By Jim Riggs
CHAUTAUQUA - Minnesota State Community & Technical College came into Friday's final round of the NJCAA Division III National Golf Tournament leading by 18 shots. And at the end of the round, the Spartans were still in front by 18 shots as the champion.
Jake Yartz of Jamestown Community College chips from behind the first green during the final round of the NJCAA Division III National Golf Tournament at Chautauqua Golf Club on Friday. See additional photos a cu.post-journal.com.
P-J photo by Jim Riggs
But the team in second place changed as the host Jamestown CC Jayhawks took runner-up honors, their best finish since they won the event in 2000.
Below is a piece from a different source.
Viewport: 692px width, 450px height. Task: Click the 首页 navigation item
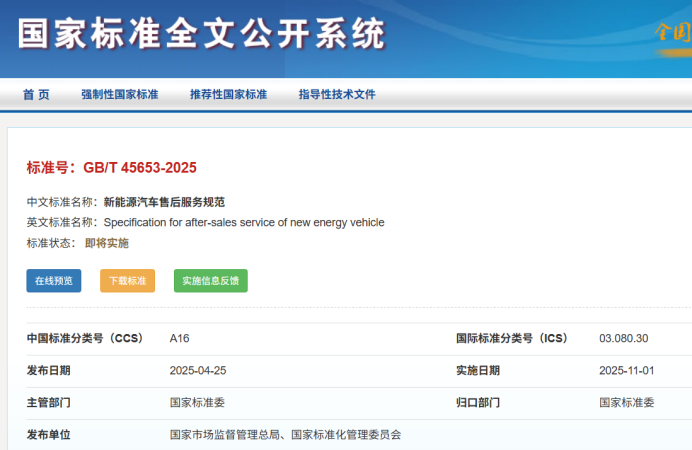click(36, 95)
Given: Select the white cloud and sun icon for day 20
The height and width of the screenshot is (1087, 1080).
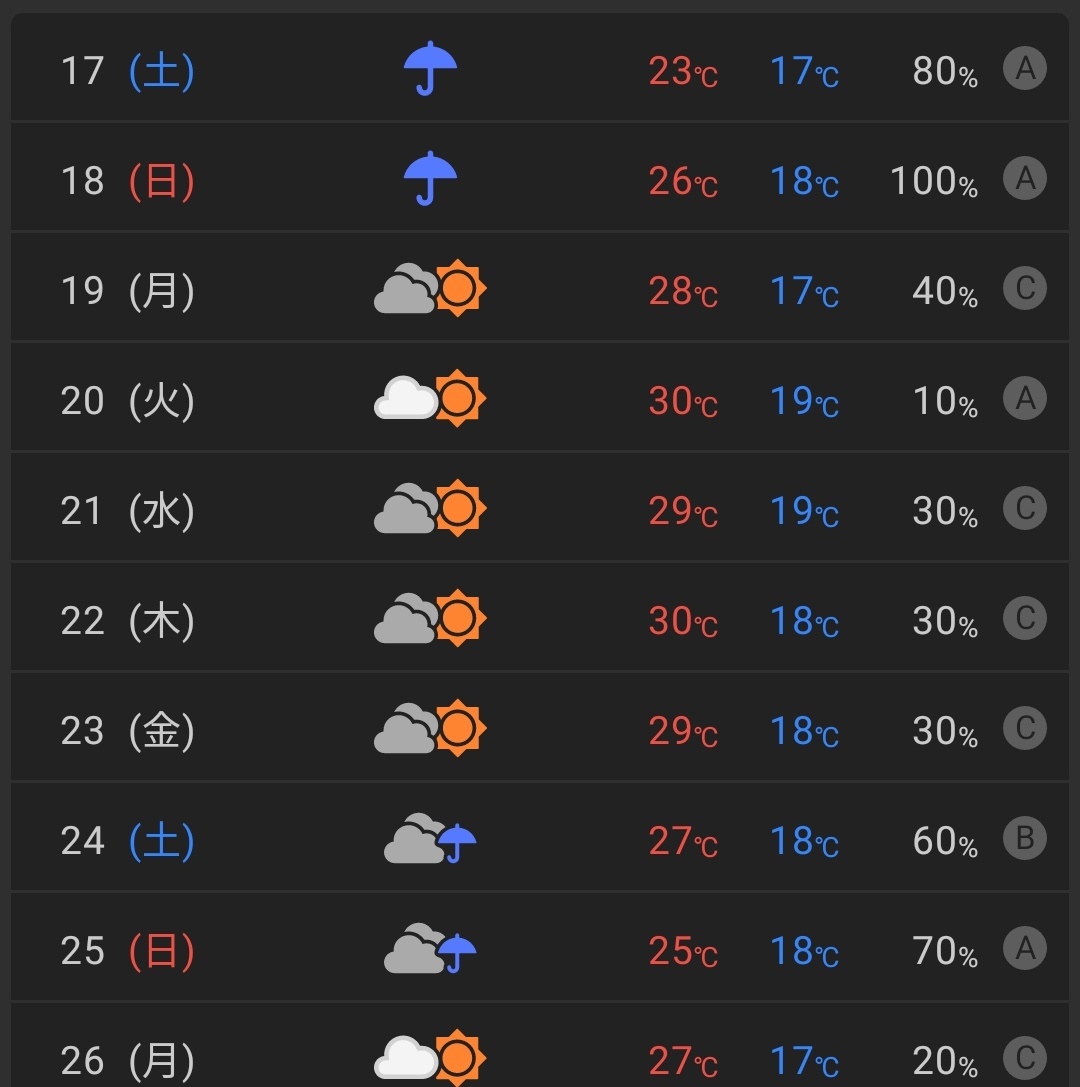Looking at the screenshot, I should coord(430,398).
Minnesota State from Fergus Falls, Minn., finished with a 307 on the Lake Course at Chautauqua Golf for a 72-hole total of 1,224 to win its first championship in its first visit to the tournament as a team.
JCC had fallen to fourth place after the third round, but on Friday the Jayhawks shot their low score of the tournament, a 300, to finish second with a 1,242 total.
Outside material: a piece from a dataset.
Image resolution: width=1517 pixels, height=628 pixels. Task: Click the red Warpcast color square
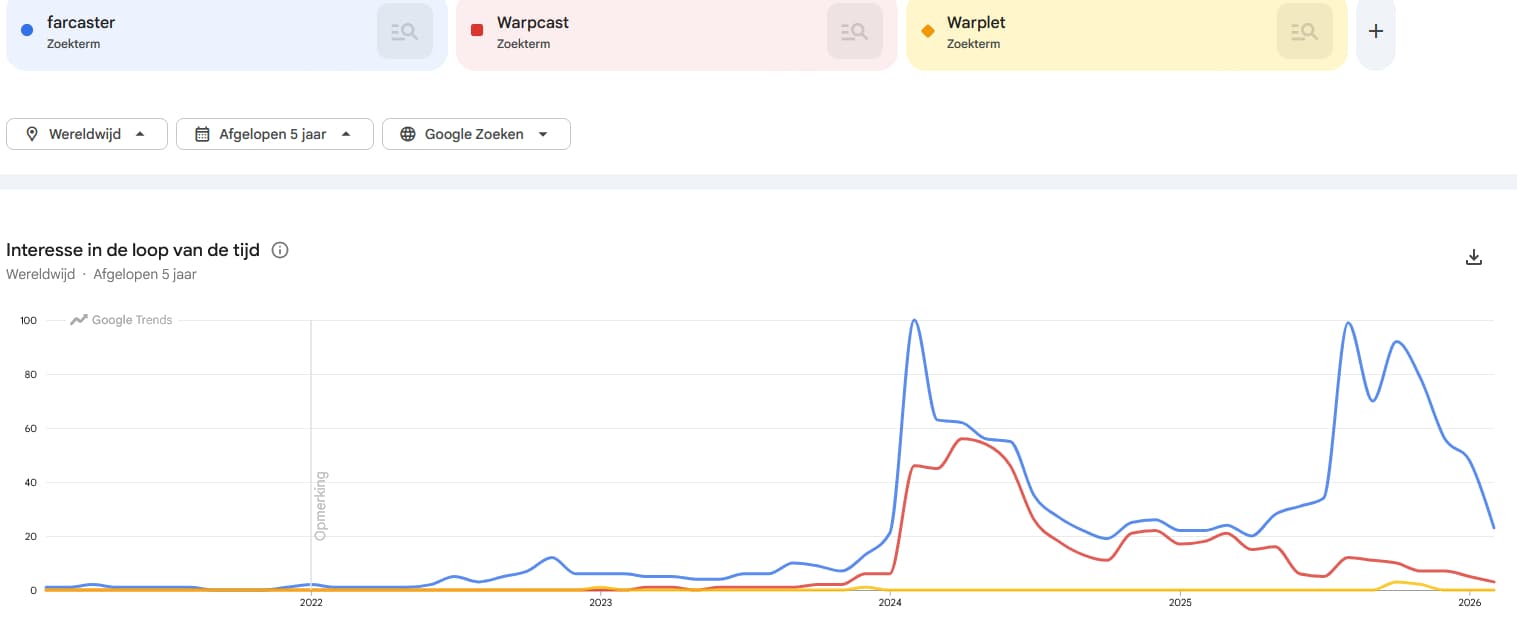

Louisburg College from Louisburg, N.C., finished third with 1,244 and three-time defending champion Monroe CC from Rochester was fourth with 1,246.
Shane Dobesh of Monroe shot a 1-under-par 71, his lowest round of the tournament (73-74-72) and won the individual title with a 2-over 290. Lewis Colby of Rockland CC was second with 293.
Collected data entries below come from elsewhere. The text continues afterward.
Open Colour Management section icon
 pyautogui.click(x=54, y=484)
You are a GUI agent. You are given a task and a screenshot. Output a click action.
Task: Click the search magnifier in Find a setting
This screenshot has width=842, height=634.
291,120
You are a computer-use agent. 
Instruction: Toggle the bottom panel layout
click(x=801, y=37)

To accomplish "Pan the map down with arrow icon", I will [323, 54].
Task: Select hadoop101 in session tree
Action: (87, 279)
''It's an awesome feeling,'' coach Jason Retzlaff said about Minnesota State's team victory. ''We restarted our golf program eight years ago. And the fact that we came here without playing a competitive tournament since October (it plays a fall schedule) is what's really cool. That was one of my concerns coming in; were we going to have that competitive edge or were we going to have a little rust factor.''
He added, ''It's an amazing accomplishment for our golf program and our community. To come here with all these tradition-rich programs to go against, it's an honor to be the champions.''
Mitch Thorsen led the Spartans with a 74 while Alex Miller had a 75, and Lucas Gervais and Taylor Shuck shot 79s. An 86 by Tyler Brackey was thrown out.
''I think we had a few butterflies that showed up early in the round,'' Retzlaff said. ''Nothing terrible, we just weren't making quite as many pars and birdies right away.''
And when did the coach know his team had a lock on the title.
See NJCAA, Page B2
From Page B1
''The last six, seven holes we played close to under par,'' Retzlaff said. ''An amazing thing, Alex Miller, our fifth-best scorer through the first three days and shot an 86 yesterday, came in and shot a 75 today. A cool story, but that's been the strength of our team all year. We have five guys that any given day can put up a number.''
The team that really put up a number was JCC. A 300 was the Jayhawks' lowest score of the year.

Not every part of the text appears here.